Custom controllers: From art to accessibility

At times, particularly in recent months, it can feel as though Microsoft is more concerned with releasing Xbox One controllers than Xbox One games.

A recent example one that’s rightly garnered a great deal of positive attention is the Xbox Adaptive Controller. Due for release in September, it’s a highly customizable input device designed primarily for those with limited mobility. Built in conjunction with disability charities and community members to be as accessible as possible, it supports external devices – switches, buttons, sticks, etc. – to allow all players to create a control setup that works for them.

The Xbox Adaptive Controller is a huge and important milestone for accessible gaming. But custom peripherals of all stripes have been with us for years, from special controls to limited edition casings and other cosmetic features.

February, for instance, saw the release of the Limited Edition Sea of Thieves controller for Xbox One. A translucent purple affair with a lightly dappled texture, a compass design around the left stick, and a single golden trigger, it’s actually a rather beautiful-looking thing. But its reveal was hardly surprising; Sea of Thieves joins a growing list of high-profile games which have released their own special edition controllers, including Minecraft, Call of Duty: Advanced Warfare, Forza Motorsport 6, Gears of War 4, Halo 5, and Titanfall.

Even beyond the game-specific controller designs, Xbox One owners have not been left wanting for choice. The basic console has your standard black and white controllers, as well as launching blue and red variants. But historically, that’s pretty much as extravagant as things get from platform holders. Beyond these, the names ‘Volcano Shadow’, ‘Patrol Tech’, and ‘Winter Forces’ – despite their slight ridiculousness – reveal something about Microsoft’s approach to limited edition controllers: these are actual, considered designs rather than basic palette swaps.

The Limited Edition Sea of Thieves controller.

The Limited Edition Sea of Thieves controller.

These releases were in effect a prelude to the launch of the Xbox Design Lab last year, which allowed players to create their own custom controller designs using a simple online tool.
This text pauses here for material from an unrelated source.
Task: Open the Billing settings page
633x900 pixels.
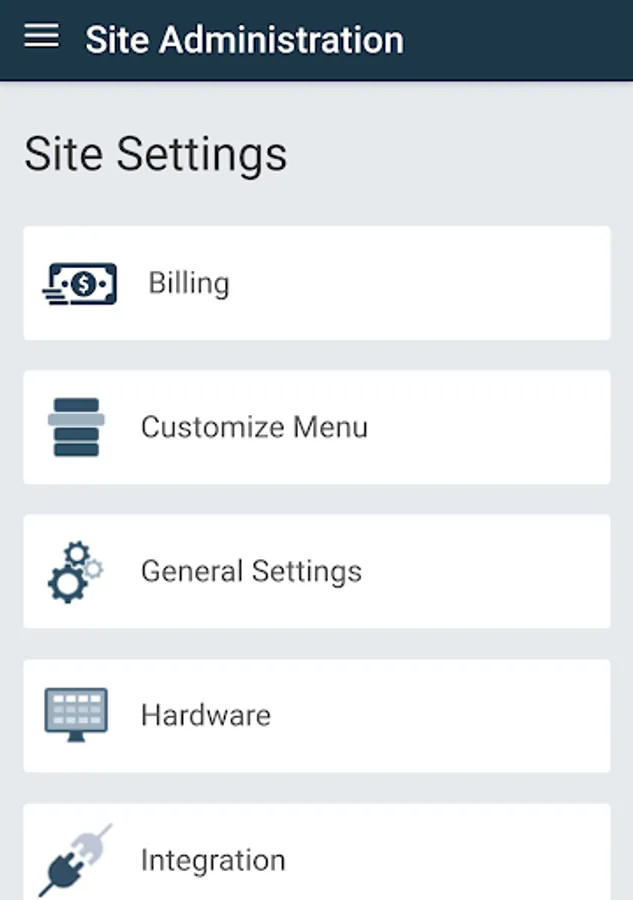Action: [x=316, y=283]
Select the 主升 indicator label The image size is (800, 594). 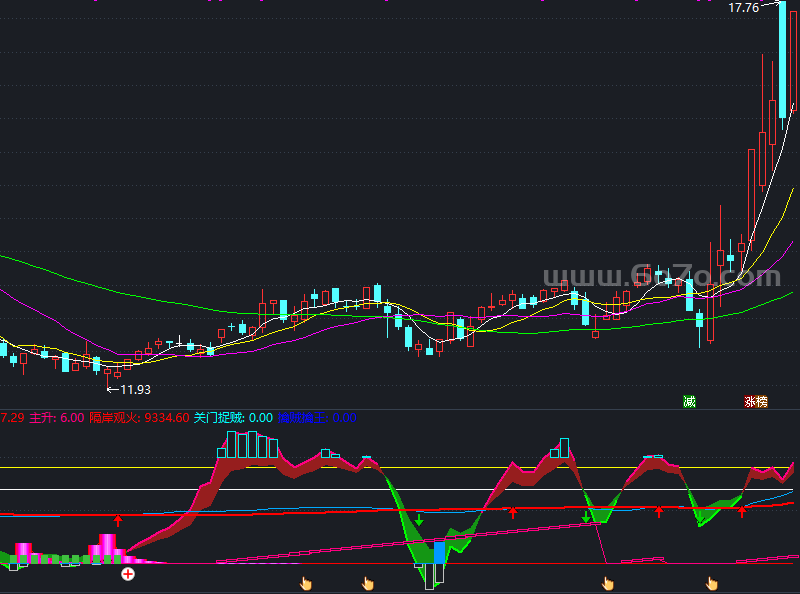tap(44, 417)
The most obvious comparison outside of games would be NikeID, the service rolled out by the sportswear brand in 2012 for customers wanting to customize and personalize their own gear, though companies such as Custom Controllers UK and Scuf were offering similar services for game controllers long before Microsoft’s Design Lab.

This isn’t the first time that Microsoft has taken inspiration from the work of independent custom controller firms. At the end of 2015, Microsoft released the Xbox One Elite controller. Billed as “the world’s most advanced controller,” it comes with swappable thumbsticks and D-pads alongside the real game-changing addition: configurable paddles on the controller’s underside, which can be used to perform functions normally served by face buttons. However, the Elite controller was not the first to do this.

“It’s not as commonly known, but it’s a fact that the Elite controller came about, in part, through our innovation,” Scuf Gaming CMO Diego Nunez tells me. “Microsoft licensed our IP, so some of the things that you’re seeing in that controller are a result of that.”

Scuf has been creating high-end custom controllers for the competitive gaming community since 2011. It’s been granted 36 patents, with another 35+ currently pending.

“We look at it as recognition,” Nunez enthuses. “What we brought to the market was recognized by Microsoft when they decided to create a more competitive, top-of-the-market controller, which they called Elite.”

What does all this mean, then? What even is the controller in 2018? It’s clearly no longer just a slab of buttons and sticks; a means to an end. The people have spoken, and they want colors and ergonomics – but even more than that, they want something uniquely theirs. With the limited edition drops, the push towards premium designs and options for customization, the first parallel that springs to mind is sneakers. But is there an audience, a culture around controllers in the same way?

A look at YouTube suggests that something like this could indeed be developing. You can find several videos featuring impressive collections of custom and limited edition controllers, including this one from Gerardo ‘GT’ Guerra. In it, Guerra shows off limited edition Gears of War 4, Titanfall, and Halo 5 controllers, alongside three from Scuf. His video also shows that he displays his collection using wall brackets, giving them ornamental as well as practical function.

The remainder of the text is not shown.